# What to produce
Write out the following listing's lines from the one with "Toggle hide non-printable" to the one with "Expand the audio options arrow", exactly, with both included and no others.
(Supplied material begins)
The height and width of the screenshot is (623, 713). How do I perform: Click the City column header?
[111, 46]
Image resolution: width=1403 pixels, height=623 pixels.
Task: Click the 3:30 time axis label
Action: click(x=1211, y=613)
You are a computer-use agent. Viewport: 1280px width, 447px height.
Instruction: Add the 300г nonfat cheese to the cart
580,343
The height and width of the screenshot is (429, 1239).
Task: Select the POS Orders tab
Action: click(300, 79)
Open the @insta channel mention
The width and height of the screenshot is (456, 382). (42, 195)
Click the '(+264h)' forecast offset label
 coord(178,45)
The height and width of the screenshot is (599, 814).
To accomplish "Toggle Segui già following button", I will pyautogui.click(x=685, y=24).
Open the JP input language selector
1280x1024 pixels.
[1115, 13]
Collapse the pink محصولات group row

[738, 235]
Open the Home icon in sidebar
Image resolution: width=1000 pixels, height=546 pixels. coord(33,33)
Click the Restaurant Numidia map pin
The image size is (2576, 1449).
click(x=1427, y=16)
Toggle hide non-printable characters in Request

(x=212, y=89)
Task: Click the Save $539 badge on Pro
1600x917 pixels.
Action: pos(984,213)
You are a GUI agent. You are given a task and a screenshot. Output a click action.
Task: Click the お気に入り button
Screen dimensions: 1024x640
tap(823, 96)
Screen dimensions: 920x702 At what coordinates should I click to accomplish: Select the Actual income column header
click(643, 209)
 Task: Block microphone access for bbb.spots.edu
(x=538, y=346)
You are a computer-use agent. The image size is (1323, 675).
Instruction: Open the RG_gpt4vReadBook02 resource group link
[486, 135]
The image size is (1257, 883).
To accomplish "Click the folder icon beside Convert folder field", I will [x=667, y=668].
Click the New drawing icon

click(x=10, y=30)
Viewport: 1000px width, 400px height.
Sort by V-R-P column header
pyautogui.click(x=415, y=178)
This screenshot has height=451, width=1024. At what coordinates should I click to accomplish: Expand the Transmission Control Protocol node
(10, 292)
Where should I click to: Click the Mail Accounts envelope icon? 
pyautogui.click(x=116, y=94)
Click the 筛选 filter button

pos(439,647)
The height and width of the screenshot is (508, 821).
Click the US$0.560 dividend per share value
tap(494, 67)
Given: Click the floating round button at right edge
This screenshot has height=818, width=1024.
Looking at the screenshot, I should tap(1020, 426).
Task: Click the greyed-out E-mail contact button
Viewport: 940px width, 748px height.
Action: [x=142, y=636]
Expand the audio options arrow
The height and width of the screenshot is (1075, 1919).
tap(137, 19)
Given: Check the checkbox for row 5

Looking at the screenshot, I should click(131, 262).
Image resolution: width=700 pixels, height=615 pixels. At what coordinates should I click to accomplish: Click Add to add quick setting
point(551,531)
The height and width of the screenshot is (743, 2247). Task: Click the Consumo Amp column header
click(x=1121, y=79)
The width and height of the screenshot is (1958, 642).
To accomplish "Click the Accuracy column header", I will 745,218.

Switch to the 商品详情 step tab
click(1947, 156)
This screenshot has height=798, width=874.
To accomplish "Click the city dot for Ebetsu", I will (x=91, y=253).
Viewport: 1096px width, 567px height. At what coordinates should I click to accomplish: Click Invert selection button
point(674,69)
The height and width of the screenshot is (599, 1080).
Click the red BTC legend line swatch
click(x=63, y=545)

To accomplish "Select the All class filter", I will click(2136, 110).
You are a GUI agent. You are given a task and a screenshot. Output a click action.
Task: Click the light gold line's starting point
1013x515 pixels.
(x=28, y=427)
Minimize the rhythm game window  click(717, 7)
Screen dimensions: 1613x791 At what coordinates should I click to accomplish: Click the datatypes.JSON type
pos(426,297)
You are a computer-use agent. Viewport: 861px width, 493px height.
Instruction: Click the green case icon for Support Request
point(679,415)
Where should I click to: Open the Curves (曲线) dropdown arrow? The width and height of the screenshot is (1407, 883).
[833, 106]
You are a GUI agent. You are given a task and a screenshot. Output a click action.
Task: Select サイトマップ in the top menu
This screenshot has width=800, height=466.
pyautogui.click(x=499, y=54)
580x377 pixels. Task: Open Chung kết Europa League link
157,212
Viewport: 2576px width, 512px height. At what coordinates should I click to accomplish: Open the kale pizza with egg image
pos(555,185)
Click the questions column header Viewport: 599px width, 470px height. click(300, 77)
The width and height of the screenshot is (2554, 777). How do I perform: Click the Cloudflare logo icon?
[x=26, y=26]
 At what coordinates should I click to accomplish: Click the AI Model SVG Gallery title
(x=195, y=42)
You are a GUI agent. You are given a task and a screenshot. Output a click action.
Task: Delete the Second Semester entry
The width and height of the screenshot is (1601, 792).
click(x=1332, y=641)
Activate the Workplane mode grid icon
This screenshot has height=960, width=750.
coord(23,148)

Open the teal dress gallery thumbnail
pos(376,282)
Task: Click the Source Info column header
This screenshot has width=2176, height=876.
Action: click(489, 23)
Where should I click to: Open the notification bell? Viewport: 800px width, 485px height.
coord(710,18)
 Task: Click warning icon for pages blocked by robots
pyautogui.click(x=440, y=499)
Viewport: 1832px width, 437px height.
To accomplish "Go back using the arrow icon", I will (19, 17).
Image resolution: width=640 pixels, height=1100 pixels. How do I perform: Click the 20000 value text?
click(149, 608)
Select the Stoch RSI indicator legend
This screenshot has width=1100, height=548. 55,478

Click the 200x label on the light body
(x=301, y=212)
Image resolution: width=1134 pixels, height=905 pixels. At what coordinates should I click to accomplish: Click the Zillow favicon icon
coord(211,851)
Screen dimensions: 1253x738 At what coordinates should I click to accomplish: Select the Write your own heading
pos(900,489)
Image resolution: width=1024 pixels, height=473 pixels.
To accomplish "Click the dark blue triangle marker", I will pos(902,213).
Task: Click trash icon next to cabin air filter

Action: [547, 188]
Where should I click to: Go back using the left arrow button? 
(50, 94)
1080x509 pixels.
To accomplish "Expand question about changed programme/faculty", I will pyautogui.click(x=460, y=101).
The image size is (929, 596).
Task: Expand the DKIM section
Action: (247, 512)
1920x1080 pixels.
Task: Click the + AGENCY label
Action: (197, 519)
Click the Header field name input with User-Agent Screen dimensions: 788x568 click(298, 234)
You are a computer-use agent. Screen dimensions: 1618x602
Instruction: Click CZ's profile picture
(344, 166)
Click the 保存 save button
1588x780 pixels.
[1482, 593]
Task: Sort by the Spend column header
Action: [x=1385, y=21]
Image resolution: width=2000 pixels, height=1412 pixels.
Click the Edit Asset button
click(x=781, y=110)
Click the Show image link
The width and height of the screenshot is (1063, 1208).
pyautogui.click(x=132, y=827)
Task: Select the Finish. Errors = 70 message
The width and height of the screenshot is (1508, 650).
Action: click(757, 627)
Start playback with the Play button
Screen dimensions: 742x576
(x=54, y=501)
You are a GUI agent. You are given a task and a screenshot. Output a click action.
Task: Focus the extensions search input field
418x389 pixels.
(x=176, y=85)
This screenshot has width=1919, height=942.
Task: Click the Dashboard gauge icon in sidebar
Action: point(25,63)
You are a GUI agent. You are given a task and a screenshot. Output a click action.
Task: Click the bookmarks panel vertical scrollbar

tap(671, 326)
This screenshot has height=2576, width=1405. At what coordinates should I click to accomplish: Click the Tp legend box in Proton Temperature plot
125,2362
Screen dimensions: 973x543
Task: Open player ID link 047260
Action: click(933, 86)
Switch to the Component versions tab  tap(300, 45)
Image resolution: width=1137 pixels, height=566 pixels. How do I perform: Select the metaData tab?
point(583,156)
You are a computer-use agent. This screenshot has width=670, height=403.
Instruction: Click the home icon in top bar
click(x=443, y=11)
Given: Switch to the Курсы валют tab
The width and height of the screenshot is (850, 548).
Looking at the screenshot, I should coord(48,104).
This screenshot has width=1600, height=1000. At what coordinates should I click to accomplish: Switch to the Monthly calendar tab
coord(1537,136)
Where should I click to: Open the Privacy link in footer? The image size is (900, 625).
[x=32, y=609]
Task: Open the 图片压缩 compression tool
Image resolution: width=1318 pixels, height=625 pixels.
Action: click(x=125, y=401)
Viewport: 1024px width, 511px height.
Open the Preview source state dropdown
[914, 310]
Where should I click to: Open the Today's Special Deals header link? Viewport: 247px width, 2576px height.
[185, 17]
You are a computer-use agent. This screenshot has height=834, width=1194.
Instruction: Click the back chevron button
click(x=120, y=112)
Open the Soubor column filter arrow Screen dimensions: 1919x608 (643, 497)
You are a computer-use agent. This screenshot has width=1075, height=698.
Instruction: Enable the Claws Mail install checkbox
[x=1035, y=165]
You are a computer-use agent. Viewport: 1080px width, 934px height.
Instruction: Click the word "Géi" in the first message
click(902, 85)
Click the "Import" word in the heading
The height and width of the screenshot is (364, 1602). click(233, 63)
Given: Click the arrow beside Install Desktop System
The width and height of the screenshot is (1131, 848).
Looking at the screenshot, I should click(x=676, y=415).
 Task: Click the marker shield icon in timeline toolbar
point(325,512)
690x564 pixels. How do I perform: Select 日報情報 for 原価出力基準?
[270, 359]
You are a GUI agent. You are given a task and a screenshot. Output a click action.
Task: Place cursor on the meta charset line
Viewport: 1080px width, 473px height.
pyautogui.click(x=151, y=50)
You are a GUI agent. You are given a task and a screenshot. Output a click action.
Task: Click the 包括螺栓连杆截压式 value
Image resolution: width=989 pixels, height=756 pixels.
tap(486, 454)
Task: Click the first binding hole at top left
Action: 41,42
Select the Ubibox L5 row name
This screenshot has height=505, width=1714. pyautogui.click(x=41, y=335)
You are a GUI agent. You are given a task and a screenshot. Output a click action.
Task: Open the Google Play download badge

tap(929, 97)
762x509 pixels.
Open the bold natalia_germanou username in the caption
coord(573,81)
(Supplied material ends)
# Task response
Toggle hide non-printable characters in Request

(x=212, y=89)
Task: Click the Save $539 badge on Pro
1600x917 pixels.
Action: pos(984,213)
You are a GUI agent. You are given a task and a screenshot. Output a click action.
Task: Click the お気に入り button
Screen dimensions: 1024x640
tap(823, 96)
Screen dimensions: 920x702 At what coordinates should I click to accomplish: Select the Actual income column header
click(643, 209)
 Task: Block microphone access for bbb.spots.edu
(x=538, y=346)
You are a computer-use agent. The image size is (1323, 675).
Instruction: Open the RG_gpt4vReadBook02 resource group link
[486, 135]
The image size is (1257, 883).
To accomplish "Click the folder icon beside Convert folder field", I will [x=667, y=668].
Click the New drawing icon

click(x=10, y=30)
Viewport: 1000px width, 400px height.
Sort by V-R-P column header
pyautogui.click(x=415, y=178)
This screenshot has height=451, width=1024. At what coordinates should I click to accomplish: Expand the Transmission Control Protocol node
(10, 292)
Where should I click to: Click the Mail Accounts envelope icon? 
pyautogui.click(x=116, y=94)
Click the 筛选 filter button

pos(439,647)
The height and width of the screenshot is (508, 821).
Click the US$0.560 dividend per share value
tap(494, 67)
Given: Click the floating round button at right edge
This screenshot has height=818, width=1024.
Looking at the screenshot, I should tap(1020, 426).
Task: Click the greyed-out E-mail contact button
Viewport: 940px width, 748px height.
Action: [x=142, y=636]
Expand the audio options arrow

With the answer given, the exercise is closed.